# Supplied text:
Customer undertakes to defend, indemnify and hold harmless Matrix and/or AWS and/or and each of our respective employees, officers, directors, and representatives from and against any claims, damages, losses, liabilities, costs, and expenses (including reasonable attorneys’ fees) arising out of or relating to any third party claim concerning: (a) Customer’s or any End-Users’ use of the Platform or the Services (including use by Customer’s employees and personnel); (b) Third party’s materials and/or Customer’s materials or the combination of Customer’s materials with other applications, content or processes, including any claim involving alleged infringement or misappropriation of third-party rights or the use, development, design, production, advertising or marketing of Customer’s materials; and/or (c) a dispute between Customer and any End-User.

# Problems:
(1) From the indemnification clause above, list every category of harm against which the Customer must defend, indemnify and hold harmless the named parties.
(2) Write the passage that would follow the indemnification clause above, picking up after its final sentence.

# Given data:
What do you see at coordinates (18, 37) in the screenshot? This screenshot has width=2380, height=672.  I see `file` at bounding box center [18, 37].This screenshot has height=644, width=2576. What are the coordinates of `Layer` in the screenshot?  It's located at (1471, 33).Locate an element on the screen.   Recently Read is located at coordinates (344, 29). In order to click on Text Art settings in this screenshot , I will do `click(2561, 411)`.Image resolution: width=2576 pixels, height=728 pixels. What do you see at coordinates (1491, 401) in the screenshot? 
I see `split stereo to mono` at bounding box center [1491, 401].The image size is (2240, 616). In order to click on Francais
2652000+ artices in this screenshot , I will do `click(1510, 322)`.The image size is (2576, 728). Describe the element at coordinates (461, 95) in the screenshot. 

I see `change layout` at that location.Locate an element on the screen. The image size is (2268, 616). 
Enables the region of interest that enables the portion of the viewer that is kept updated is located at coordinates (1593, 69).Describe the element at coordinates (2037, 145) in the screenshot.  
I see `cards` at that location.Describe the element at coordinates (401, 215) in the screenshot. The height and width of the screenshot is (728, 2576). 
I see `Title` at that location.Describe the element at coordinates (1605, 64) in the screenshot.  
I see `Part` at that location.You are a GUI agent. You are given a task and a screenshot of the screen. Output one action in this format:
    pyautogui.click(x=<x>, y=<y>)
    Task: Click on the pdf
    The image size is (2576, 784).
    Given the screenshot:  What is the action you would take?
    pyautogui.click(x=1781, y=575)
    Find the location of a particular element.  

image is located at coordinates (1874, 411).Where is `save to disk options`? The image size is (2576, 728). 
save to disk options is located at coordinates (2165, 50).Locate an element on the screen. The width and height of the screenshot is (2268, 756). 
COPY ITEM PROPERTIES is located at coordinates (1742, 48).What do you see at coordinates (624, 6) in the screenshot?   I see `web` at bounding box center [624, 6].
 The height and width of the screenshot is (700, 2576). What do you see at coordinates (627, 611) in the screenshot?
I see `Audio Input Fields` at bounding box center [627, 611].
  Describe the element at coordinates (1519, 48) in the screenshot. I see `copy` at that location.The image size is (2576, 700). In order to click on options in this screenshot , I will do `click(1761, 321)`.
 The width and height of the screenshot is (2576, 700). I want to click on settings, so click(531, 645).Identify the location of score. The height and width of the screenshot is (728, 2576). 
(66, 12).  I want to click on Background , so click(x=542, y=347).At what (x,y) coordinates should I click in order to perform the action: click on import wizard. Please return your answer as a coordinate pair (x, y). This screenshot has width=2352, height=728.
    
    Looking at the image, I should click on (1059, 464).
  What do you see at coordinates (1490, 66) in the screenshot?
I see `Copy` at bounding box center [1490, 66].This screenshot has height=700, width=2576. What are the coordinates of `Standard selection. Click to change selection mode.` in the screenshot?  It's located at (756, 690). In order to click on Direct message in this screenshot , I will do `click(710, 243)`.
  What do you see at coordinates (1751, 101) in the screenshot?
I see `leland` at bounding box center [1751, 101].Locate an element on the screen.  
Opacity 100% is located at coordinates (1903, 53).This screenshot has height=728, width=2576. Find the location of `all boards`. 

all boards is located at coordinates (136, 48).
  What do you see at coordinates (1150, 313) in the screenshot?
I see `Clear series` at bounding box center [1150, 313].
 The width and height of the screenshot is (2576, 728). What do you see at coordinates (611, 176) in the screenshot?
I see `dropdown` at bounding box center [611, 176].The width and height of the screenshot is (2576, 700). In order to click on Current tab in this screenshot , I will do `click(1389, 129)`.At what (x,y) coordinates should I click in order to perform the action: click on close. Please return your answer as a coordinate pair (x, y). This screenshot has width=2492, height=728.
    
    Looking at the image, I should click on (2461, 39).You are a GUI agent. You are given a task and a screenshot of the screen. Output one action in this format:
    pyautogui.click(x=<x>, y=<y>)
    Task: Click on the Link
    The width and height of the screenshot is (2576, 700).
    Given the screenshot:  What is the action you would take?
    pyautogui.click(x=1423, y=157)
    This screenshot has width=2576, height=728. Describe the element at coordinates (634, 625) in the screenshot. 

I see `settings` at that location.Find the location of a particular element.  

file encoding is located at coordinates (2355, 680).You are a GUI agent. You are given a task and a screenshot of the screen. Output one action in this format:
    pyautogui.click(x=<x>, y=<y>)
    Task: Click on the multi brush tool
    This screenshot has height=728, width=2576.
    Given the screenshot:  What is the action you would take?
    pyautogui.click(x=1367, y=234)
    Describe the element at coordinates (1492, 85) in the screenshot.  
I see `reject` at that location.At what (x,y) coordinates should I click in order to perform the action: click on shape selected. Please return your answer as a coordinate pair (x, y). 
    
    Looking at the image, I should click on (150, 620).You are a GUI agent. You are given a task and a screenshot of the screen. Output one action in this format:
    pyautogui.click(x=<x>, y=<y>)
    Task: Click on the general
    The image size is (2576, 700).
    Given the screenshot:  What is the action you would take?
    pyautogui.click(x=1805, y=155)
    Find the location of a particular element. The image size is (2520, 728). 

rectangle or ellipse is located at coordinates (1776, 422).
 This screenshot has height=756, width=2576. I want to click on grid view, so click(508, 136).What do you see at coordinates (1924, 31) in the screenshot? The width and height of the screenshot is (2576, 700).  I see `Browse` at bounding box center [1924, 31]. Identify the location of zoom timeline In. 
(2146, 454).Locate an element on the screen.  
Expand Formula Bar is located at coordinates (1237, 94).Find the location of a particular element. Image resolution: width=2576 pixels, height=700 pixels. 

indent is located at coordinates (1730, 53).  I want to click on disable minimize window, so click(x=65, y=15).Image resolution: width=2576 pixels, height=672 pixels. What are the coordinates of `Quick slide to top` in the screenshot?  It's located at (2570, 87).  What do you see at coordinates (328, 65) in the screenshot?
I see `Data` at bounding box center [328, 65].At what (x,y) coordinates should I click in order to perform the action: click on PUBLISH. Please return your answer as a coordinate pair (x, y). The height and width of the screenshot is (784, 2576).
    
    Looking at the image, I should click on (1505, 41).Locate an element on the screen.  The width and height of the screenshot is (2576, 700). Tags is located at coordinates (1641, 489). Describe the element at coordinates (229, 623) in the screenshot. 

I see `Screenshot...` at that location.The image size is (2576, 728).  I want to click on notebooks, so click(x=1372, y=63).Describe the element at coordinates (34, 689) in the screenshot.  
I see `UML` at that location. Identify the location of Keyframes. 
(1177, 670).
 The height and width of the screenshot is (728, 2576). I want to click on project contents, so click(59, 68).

# Answers to the tasks:
(1) claims; damages; losses; liabilities; costs; expenses (including reasonable attorneys' fees)

(2)
  1. Service Fee, Credit and Payment Terms
  2. In consideration for the Authorization, AWS Terms and Services, Customer shall pay Matrix fees for the on-demand usage and upfront charges of the Services in accordance with AWS pricing available at: http://aws.amazon.com/pricing.
    b. In consideration for the Ancillary Support, Customer shall pay Matrix in accordance with AWS Business Support Pricing available at: https://aws.amazon.com/premiumsupport/pricing/.
    c. Customer shall provide Matrix with Customer’s credit card number as an assurance of payment. Customer’s credit line granted by Matrix is subject, at any time, to Matrix’ certification following Customer’s provision of financial information to Matrix and Matrix is entitled, at any time, before payment or even after a partial payment, modify or cancel Customer’s credit line or its terms. After Matrix review of Customer financial condition and overall credit worthiness, Matrix may, at its discretion, extend credit to Customer upon Customer’s provision of any applicable security in an amount, form, and with an entity acceptable to Matrix. Monthly interest of 1.5% (or the highest rate permitted by law) shall be charged on any sum in arrears.
    d. Remittance Address: Matrix I.T. Integration and Infrastructures Ltd., 12 Amal St, 1st Floor, Rosh Ha’Ayin, 4809245.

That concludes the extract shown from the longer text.